Летающие качели (сборник) - Виктория Токарева 21 стр.


Когда я уезжал на гастроли или в отпуск, Мика погружалась в стоячую глубину времени и существовала, как утопленница. Даже хуже, потому что утопленники ничего не чувствуют, а она страдала.

Мика любила меня из года в год, изо дня в день с неослабевающей силой, будто внутри у нее был мотор, вечный двигатель, перпетуум-мобиле, и с ним ничего не происходило.

Сколько раз я ронял этот мотор, бил его, терял, но он не ржавел, не снашивался и не разбивался. Это было какое-то самозаряжающееся устройство.

– Жаль, что ты не можешь взять отпуск, – сказал я.

Мика не ответила. Жаль мне или нет – это не меняло дела. Я все равно уеду, а она все равно останется.

– Мне грустно, – сказала Мика.

– Нет, – ответил я. – Ты счастлива. Ты не понимаешь этого. Страдание – оборотная сторона любви и, значит, тоже входит в комплекс «счастье».

Мика тянет ко мне руки, а ее руки уходят в пустоту. Она зажимает меня в кулак, а я, как песок, просачиваюсь сквозь пальцы. И есть я, и нет меня.

Я слышу сумятицу, которая происходит в ней, и мне хочется положить трубку.

– Ну, пока! – говорю я.

– Подожди! – вскрикивает Мика.

Я почти чувствую, как она хватает меня за рукав. Но когда меня хватают, мне хочется вырваться и убежать.

Я стою и изнываю от нетерпения.

– Ну пока, – вдруг соглашается Мика. – Счастливого отдыха.

Она не жалуется мне на меня, а отпускает и даже желает счастливого отдыха. Почему?

Мне хочется тут же позвонить к ней в лабораторию и выяснить: все ли в порядке с вечным двигателем, не проржавел ли он от моего эгоизма.

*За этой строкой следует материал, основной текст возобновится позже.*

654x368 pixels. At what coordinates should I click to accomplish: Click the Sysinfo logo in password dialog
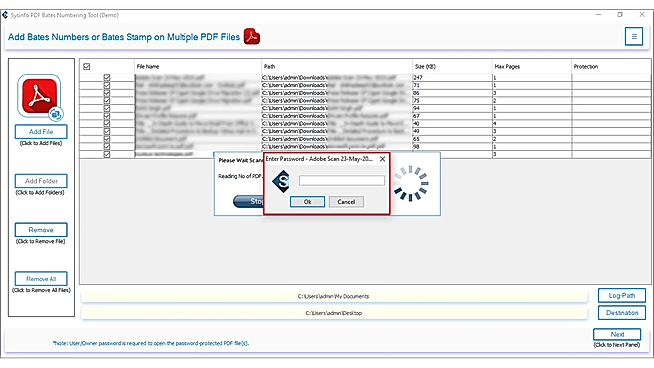click(282, 181)
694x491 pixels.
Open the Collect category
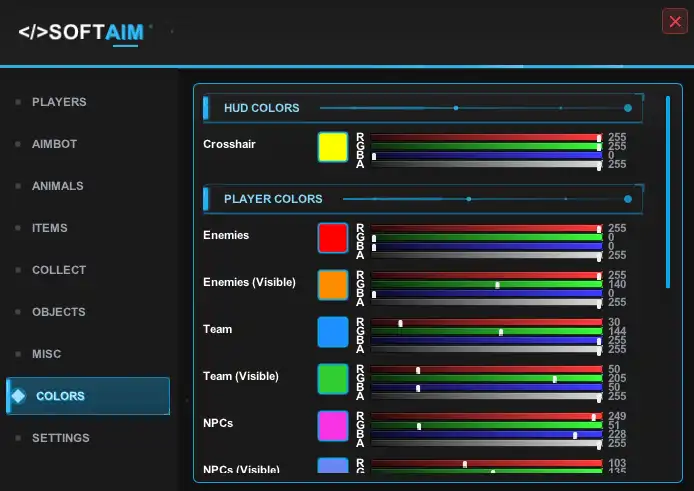coord(59,270)

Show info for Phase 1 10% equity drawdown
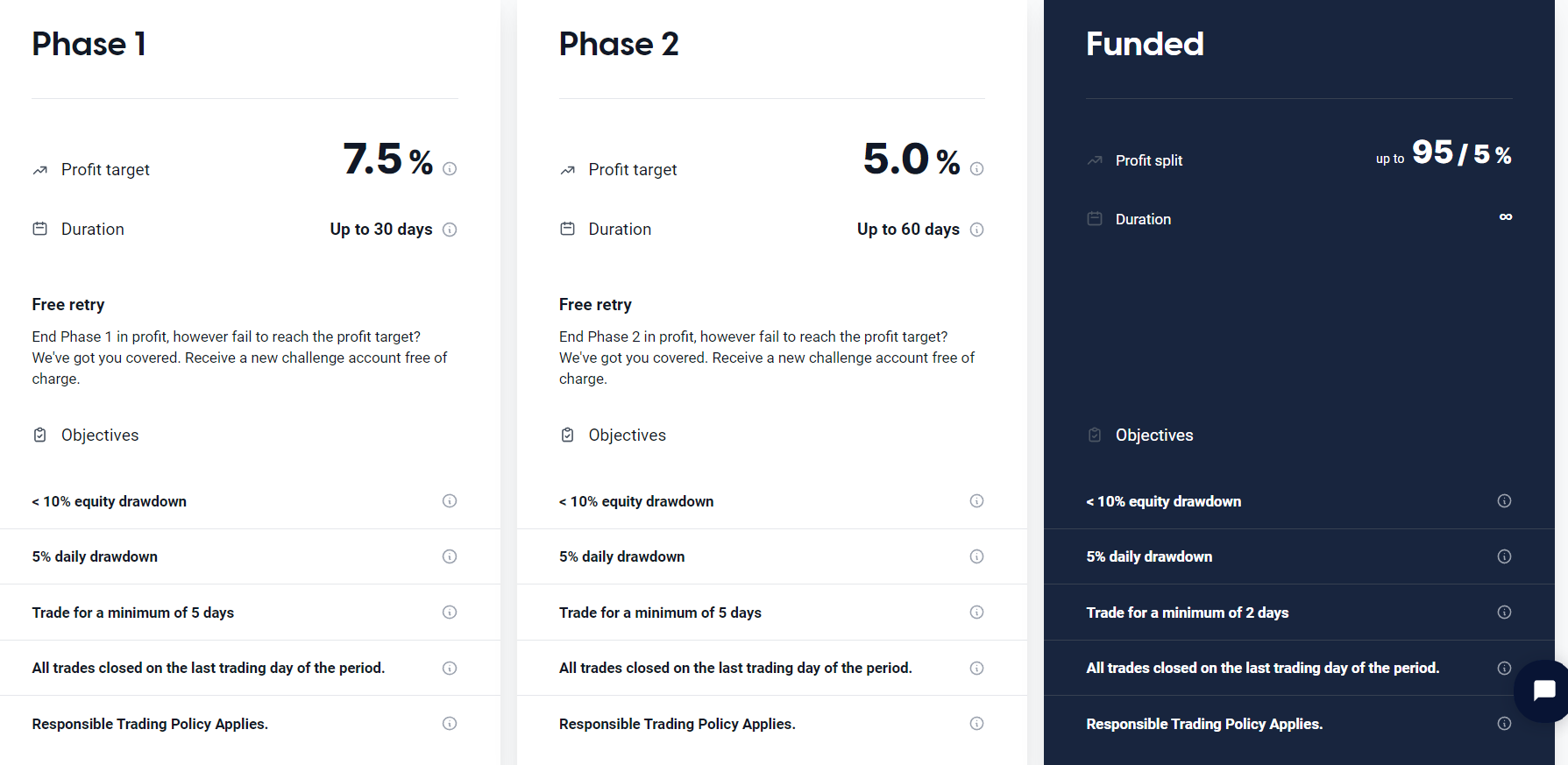tap(450, 501)
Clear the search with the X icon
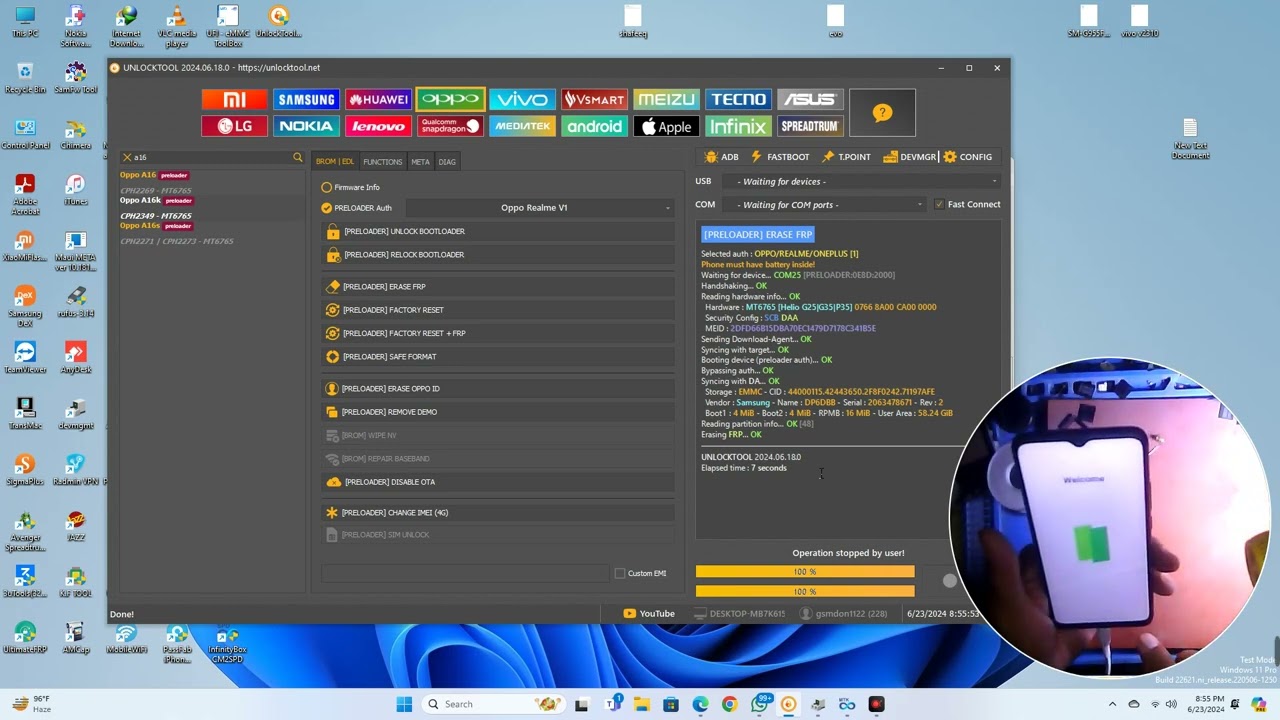Image resolution: width=1280 pixels, height=720 pixels. coord(127,157)
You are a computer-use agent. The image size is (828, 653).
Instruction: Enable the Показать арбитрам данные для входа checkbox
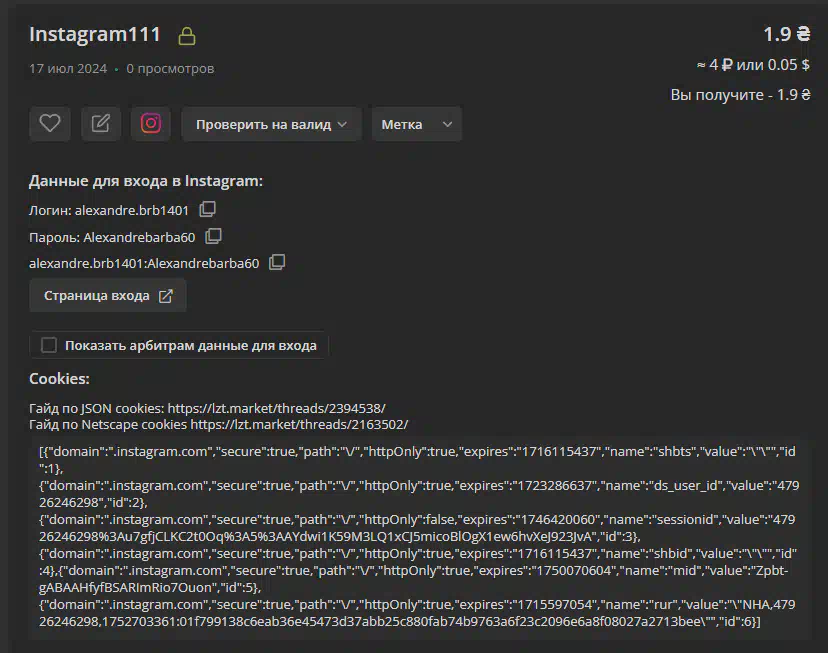[x=49, y=345]
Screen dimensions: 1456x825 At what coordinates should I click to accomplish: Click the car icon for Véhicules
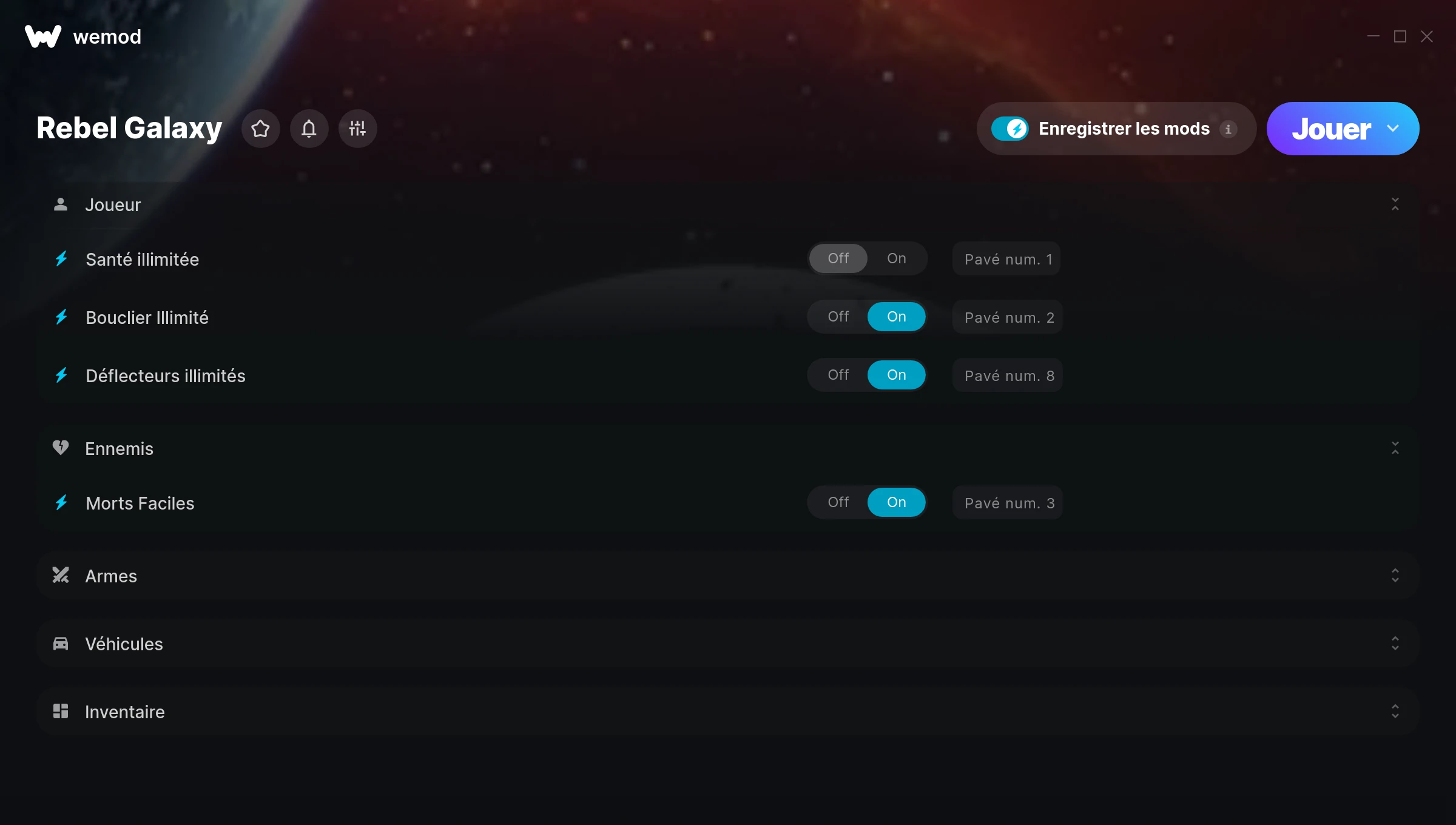point(61,643)
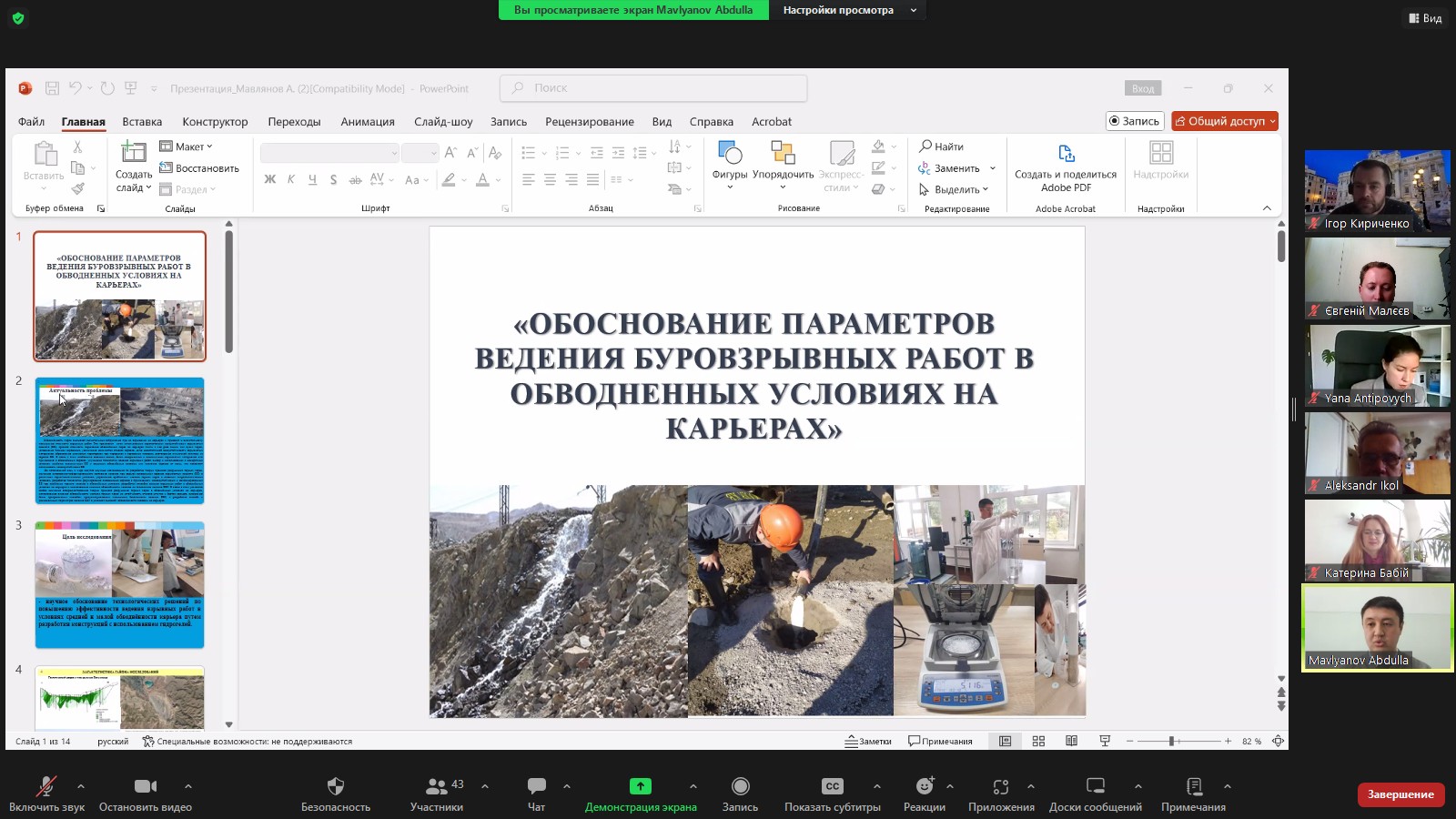Click the Share access button
This screenshot has width=1456, height=819.
(1225, 121)
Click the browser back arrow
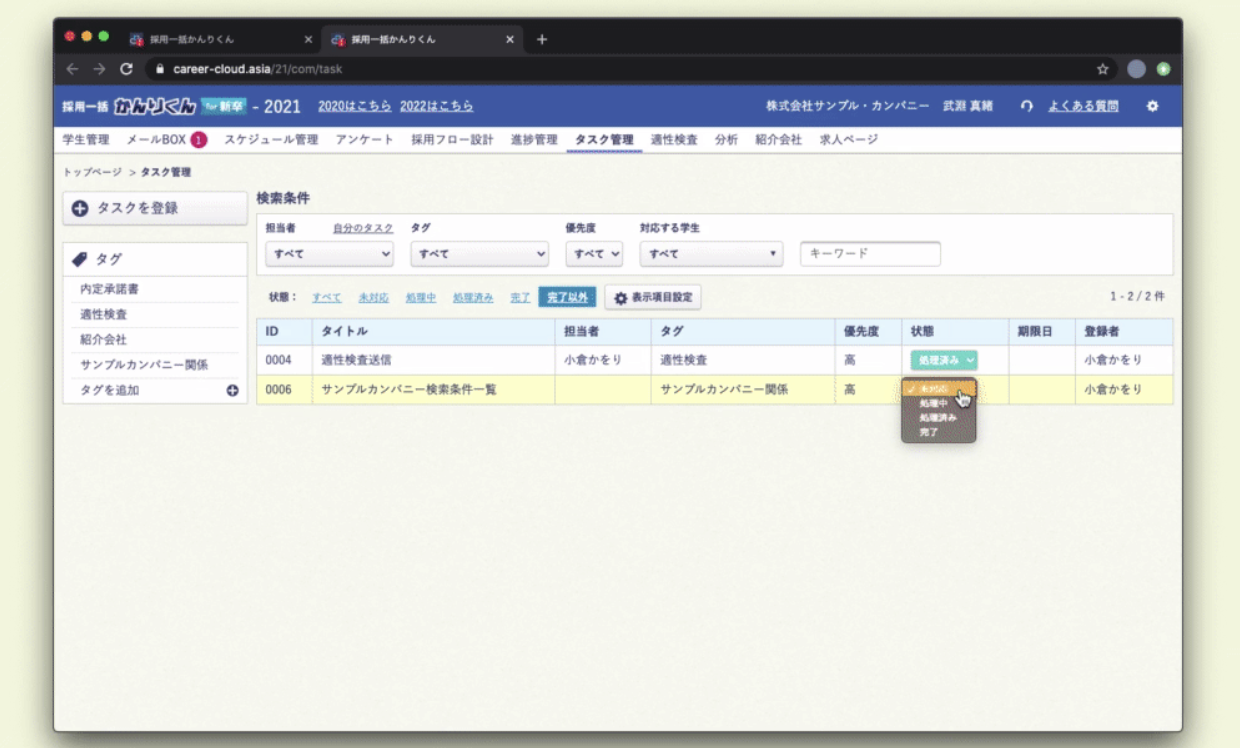The image size is (1240, 748). pos(72,69)
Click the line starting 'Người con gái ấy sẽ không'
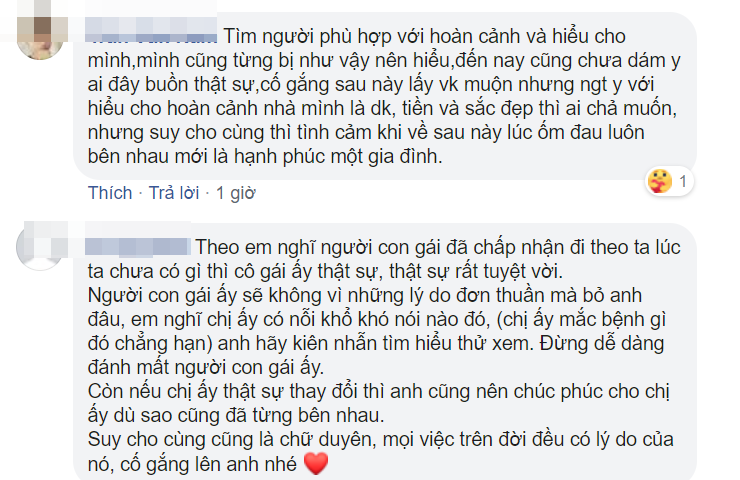Image resolution: width=740 pixels, height=480 pixels. (365, 295)
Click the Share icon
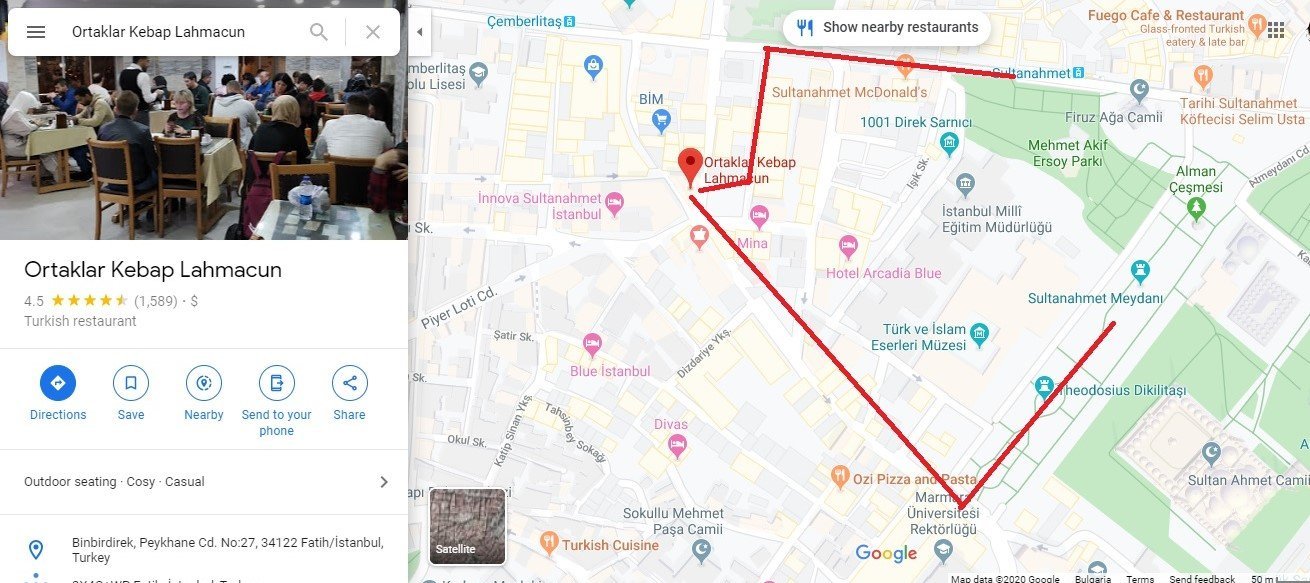The height and width of the screenshot is (583, 1310). pyautogui.click(x=350, y=383)
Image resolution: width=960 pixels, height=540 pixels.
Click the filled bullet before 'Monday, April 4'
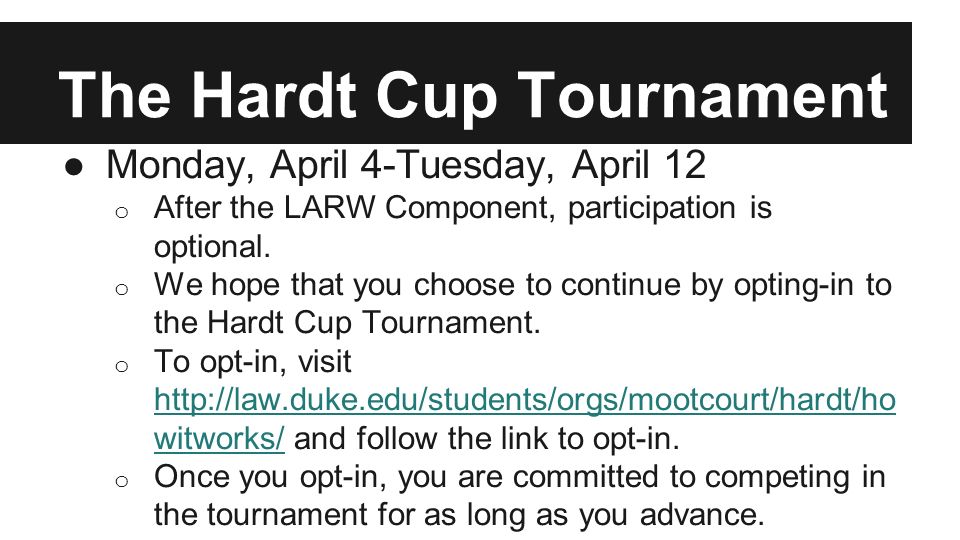click(x=74, y=168)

Я смотрю на телефон. И Мика тоже, должно быть, смотрит на телефон. Мы стоим с ней по разные концы города, как два барана на мостике горбатом, каждый со своей правдой.

О могущество мужчины, не идущего в руки!

Телефон зазвонил.

– Скажи мне что-нибудь человеческое, – попросила Мика.

Я мгновенно успокоился. Так ведет себя человек, проверяющий в кармане документы и деньги. Документы на месте, и он моментально о них забывает.

– Я люблю тебя, – говорю я Мике, забывая о ней.

Мика неестественно притихла.

– Ты где? – спросил я.

– Тут.

– А почему ты молчишь?

– Плачу.

Может быть, ее вечный двигатель заряжается слезами…

В коридоре появился Шурочкин сын Пашка Самодеркин – человек семи лет.

– Что такое грека? – спросил Пашка.

– Какая грека? – не понял я.

– Ехал грека через реку, – объяснил Пашка.

– Это грек.

– Тогда почему не «ехал грек через реку»?

– Нескладно, – сказал я. – Тогда получится «ехал грек через рек».

Пашка подумал, потом сказал:

– Грека – это его жена. Он грек, а она грека.

– Тогда было бы «ехала грека через реку».

– А может, они наших падежей не знают. Это же греки.

Я задумался: что возразить Пашке? Пашка тоже задумался, глядя куда-то в пространство.

– Я должен равняться на Федора Федоровича Озмителя, – неожиданно, без всякого перехода сообщил он.

– А кто это?

– Герой-пограничник. Нас водили в Музей пограничных войск.

– А как ты собираешься равняться? – поинтересовался я.

Пашка посмотрел на меня. Потом скосил глаза в стену. Соображал.

– Не знаю, – сказал он. – Нам еще не объяснили…

До отправления самолета оставалось сорок минут.

Я стал в очередь и зарегистрировался.

Мой багаж состоял из одного маленького чемодана на молнии. Сдавать его я не стал, чтобы потом не ждать получения.

Когда я чего-то жду, я не могу при этом ни думать, ни читать. Я только жду, и ничего больше. Во мне накапливается кинетическая и потенциальная энергия, и мне хочется что-то совершить. Но совершить нечего. Я вынужден стоять со смирением воспитанного человека и при этом чувствовать себя, как нераскрытая консервная банка, которую поставили на медленный огонь.

Я зарегистрировался и отошел вместе с чемоданом.

От аэропорта до Адлера – два часа самолетом. А до моего дома – два часа на общественном транспорте. Так что я могу считать себя на середине пути, но я ощущаю себя гораздо дальше, чем на середине.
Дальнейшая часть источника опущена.